One factor challenging the PIVOT trial analyses is variation in some of the pathology readings. While the impact of surgery on prostate cancer mortality for the high-risk group was "consistent whether local or central pathology readings were used [in the sub-analysis]," the benefit of surgery on prostate cancer mortality and all-cause mortality for the intermediate-risk group varied depending on whether local or central pathology readings were employed in the risk categorization and subanalysis, he said.

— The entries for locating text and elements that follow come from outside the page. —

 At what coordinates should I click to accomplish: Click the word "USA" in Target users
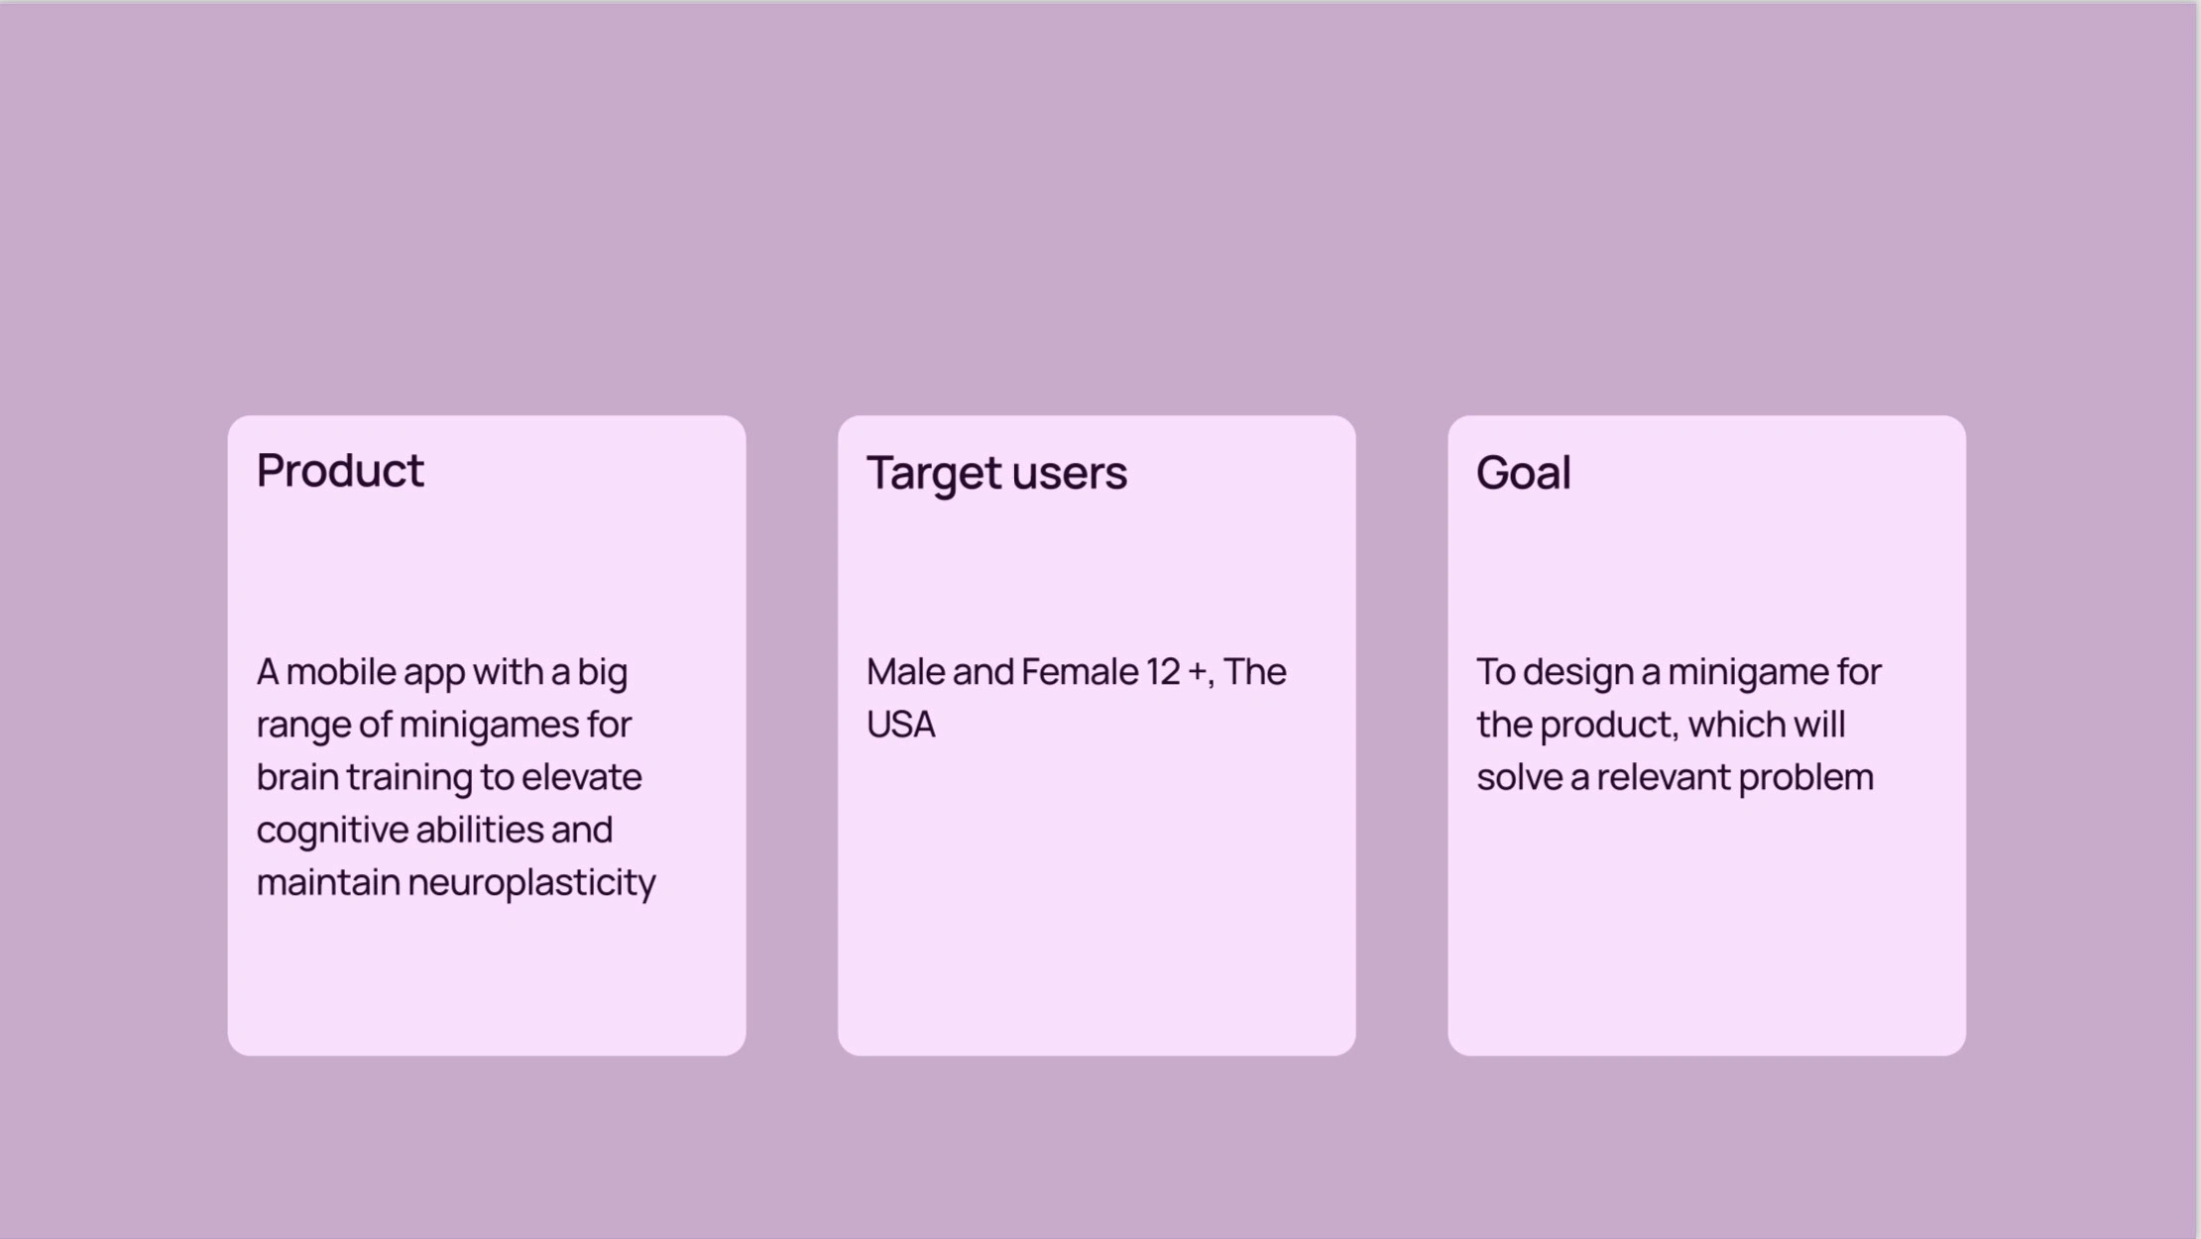tap(900, 725)
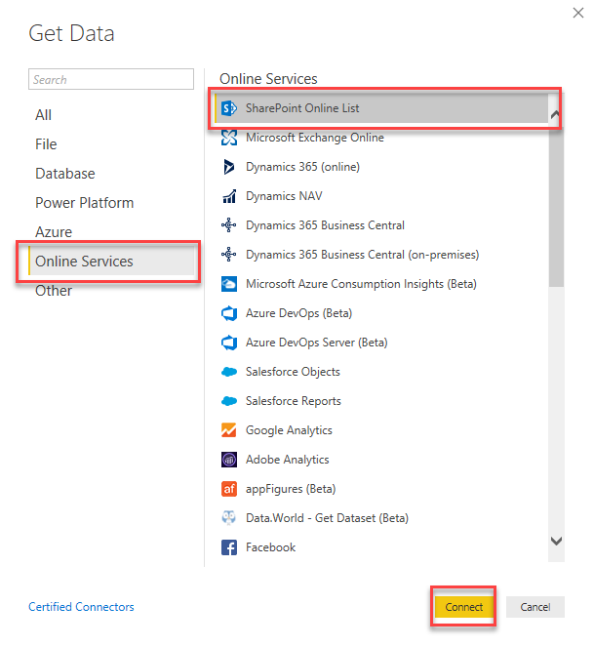Click the Dynamics NAV chart icon

tap(229, 196)
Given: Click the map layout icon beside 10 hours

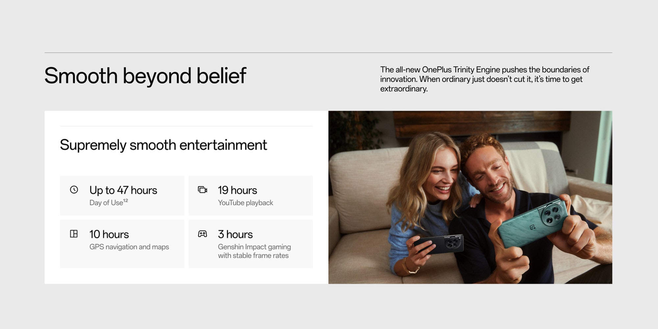Looking at the screenshot, I should click(x=74, y=234).
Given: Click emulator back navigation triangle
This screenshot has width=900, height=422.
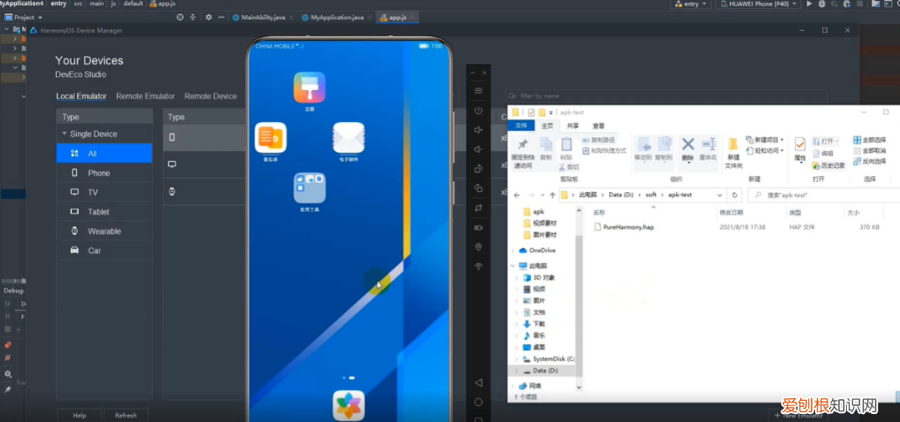Looking at the screenshot, I should pyautogui.click(x=479, y=383).
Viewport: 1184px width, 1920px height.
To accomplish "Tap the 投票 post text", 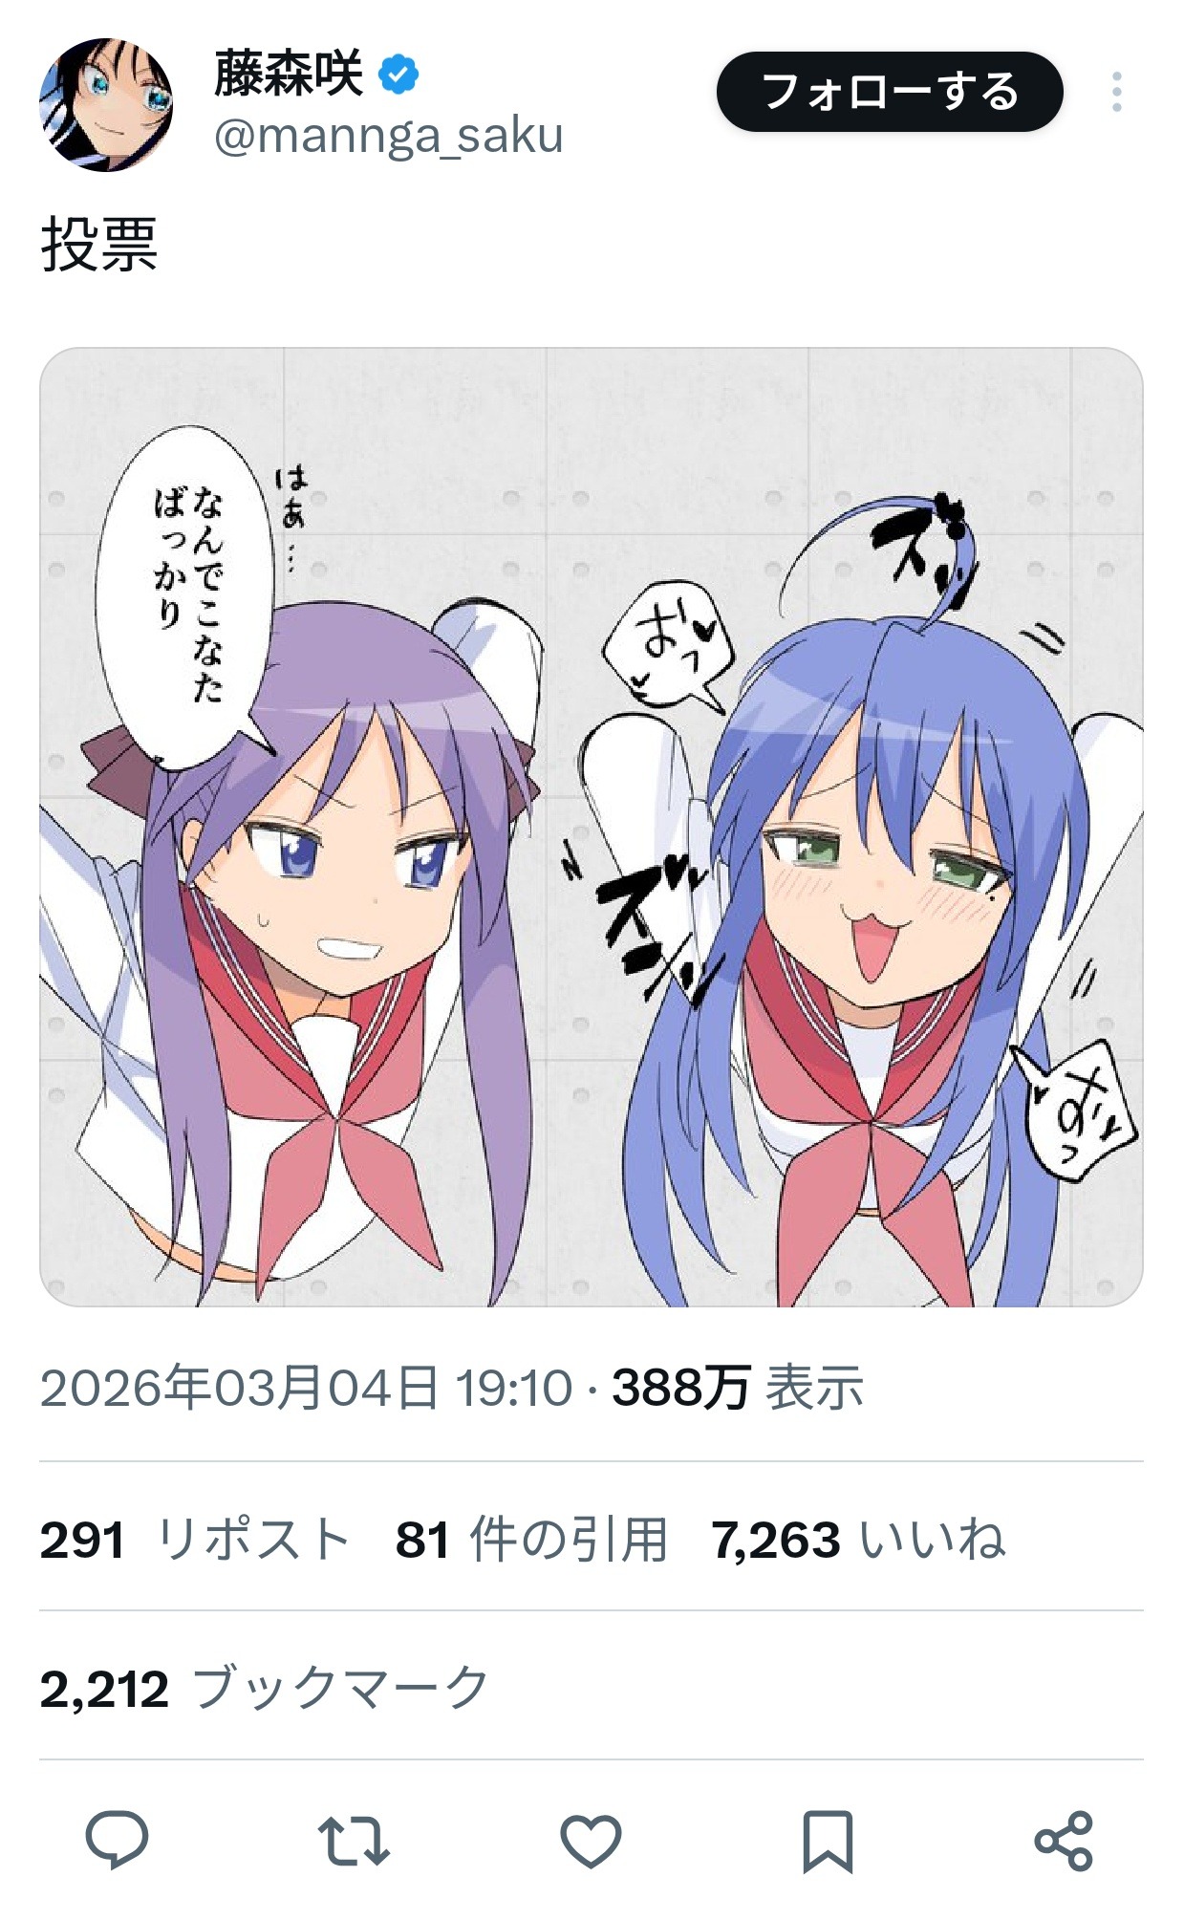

The impact of surgery was seen most clearly in the PSA-level subgroup. "We consistently found that surgery did not reduce [either all-cause or disease-specific] mortality for men with PSA levels less than or equal to 10, and we consistently found that radical prostatectomy reduced both overall and disease-specific mortality in men with PSAs above 10," he said in the interview.

"Overall, we’re most confident in our findings regarding men with low PSA, low-stage, or low-risk disease," he emphasized.

In men with PSA levels of 10 ng/mL or less, the difference in absolute risk for all-cause mortality was 2.7%, in favor of observation.

Among men whose PSA levels were greater than 10 ng/mL, those randomized to receive radical prostatectomy had a statistically significant 13.2% absolute reduction in all-cause mortality compared with the watchful waiting group, which means that "about 8 men would have to be treated to prevent 1 death in about 12 years," he said after the meeting.

The men enrolled in the PIVOT trial are different from those in the SPCG-4 for various reasons, Dr. Wilt noted. For one, the majority of patients in the Scandinavian trial were diagnosed through palpable tumors or significant urinary obstruction symptoms. "So they had more advanced disease, even though it was still considered clinically localized," he said.

While the PIVOT enrollees are more representative of men being diagnosed and treated in the United States, there still are differences between the early era of PSA testing – the mid-late 1990s, when many of the PIVOT participants were enrolled – and current times, when "nearly all men, for better or for worse, are getting multiple PSA tests and having smaller tumors found earlier," he said.

"The risk of overdiagnosis in the PIVOT study is high, and it’s much higher today," Dr. Wilt said after the meeting. "As we move further and further to finding smaller and smaller tumors that have a very good long-term prognosis even with no treatment ... the risk of overdiagnosis becomes even greater than what we [see in PIVOT.]"

This study was supported by the Department of Veteran Affairs, the Agency for Healthcare Research and Quality, and the National Cancer Institute. Dr. Wilt reported that he had nothing to disclose.